Combined Spinal-Epidural Anesthesia with Isobaric Ropivacaine 0.375% for Inguinal Hernia Surgery in a Heart Failure Patient with Ejection Fraction of 36% Rayyan, Muhammad Isra Rafidin; Ghiffari, Salman Sultan; Hariyanto, Achmad; Winarso, Achmad Wahib Wahju; Darmawan, Haris; Fardhani, Ichlasul Mahdi
Indonesian Journal of Anesthesiology and Reanimation Vol. 6 No. 1 (2024): Indonesian Journal of Anesthesiology and Reanimation (IJAR)
Publisher : Faculty of Medicine-Universitas Airlangga

Show Abstract | Download Original | Original Source | Check in Google Scholar | DOI: 10.20473/ijar.V6I12024.50-57

Abstract

Introduction: Heart failure is a condition caused by myocardial abnormalities that interfere with the fulfillment of the body's metabolism.

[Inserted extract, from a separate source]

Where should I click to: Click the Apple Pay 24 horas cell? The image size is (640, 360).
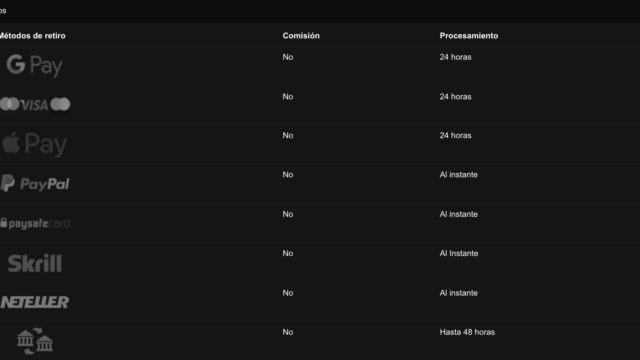[x=455, y=136]
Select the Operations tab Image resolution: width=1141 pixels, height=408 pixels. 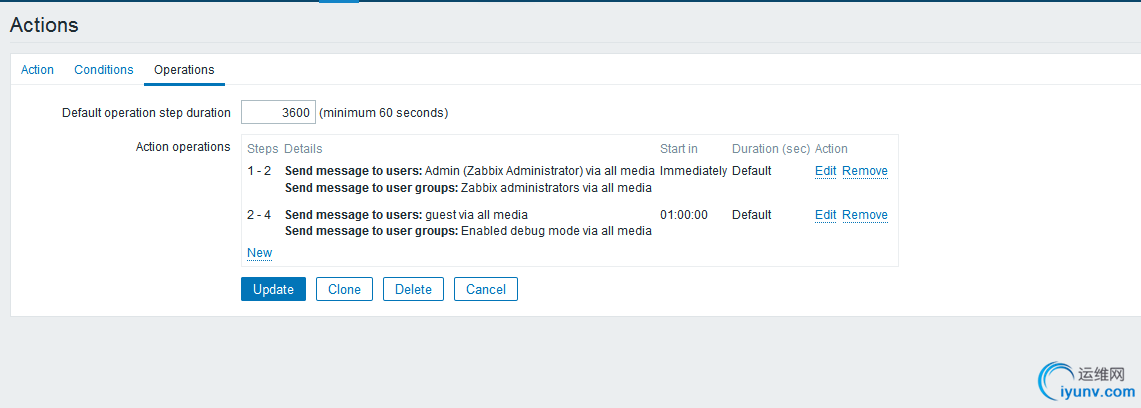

It is one of the primary causes of high perioperative morbidity and mortality rates, and its management presents a challenge to anesthesiologists. Objective: To demonstrate combined spinal-epidural anesthesia with isobaric ropivacaine 0.375% for inguinal hernia repair surgery in a heart failure patient with an ejection fraction of 36%. Case Report: A 53-year-old man presented with a complaint of a lump on his left groin accompanied by pain with a visual analog scale (VAS) pain score of 3/10 three days before admission. The patient was also known to often complain of shortness of breath and chest palpitations when lying down at night and during strenuous activity. Based on the examination, the patient was then diagnosed with reducible left lateral inguinal hernia and heart failure with LVEF 36%. Subsequently, the patient was scheduled for elective herniotomy-hernioraphy surgery under low-dose combined spinal-epidural anesthesia. Spinal anesthesia was performed with isobaric ropivacaine 0.375% and fentanyl 25 μg in a total volume of 3.5 ml at the L3-L4 intervertebral space. Epidural anesthesia was performed with isobaric ropivacaine 0.375% and fentanyl 25 μg in a total volume of 8 ml at the L2-L3 intervertebral space. After 10 minutes, the sensory block reached the T6 level, but the motor block was only partial (Bromage 1). A continuous infusion of isobaric ropivacaine 0.1875% 1 ml/hour was administered through the epidural catheter to control postoperative pain. During surgery and hospitalization, the patient's hemodynamic condition remained stable. Conclusion: Combined spinal-epidural anesthesia with isobaric ropivacaine 0.375% can provide adequate anesthesia with relatively stable hemodynamics, thus making it safe for inguinal hernia repair surgery in heart failure patients with reduced ejection fraction.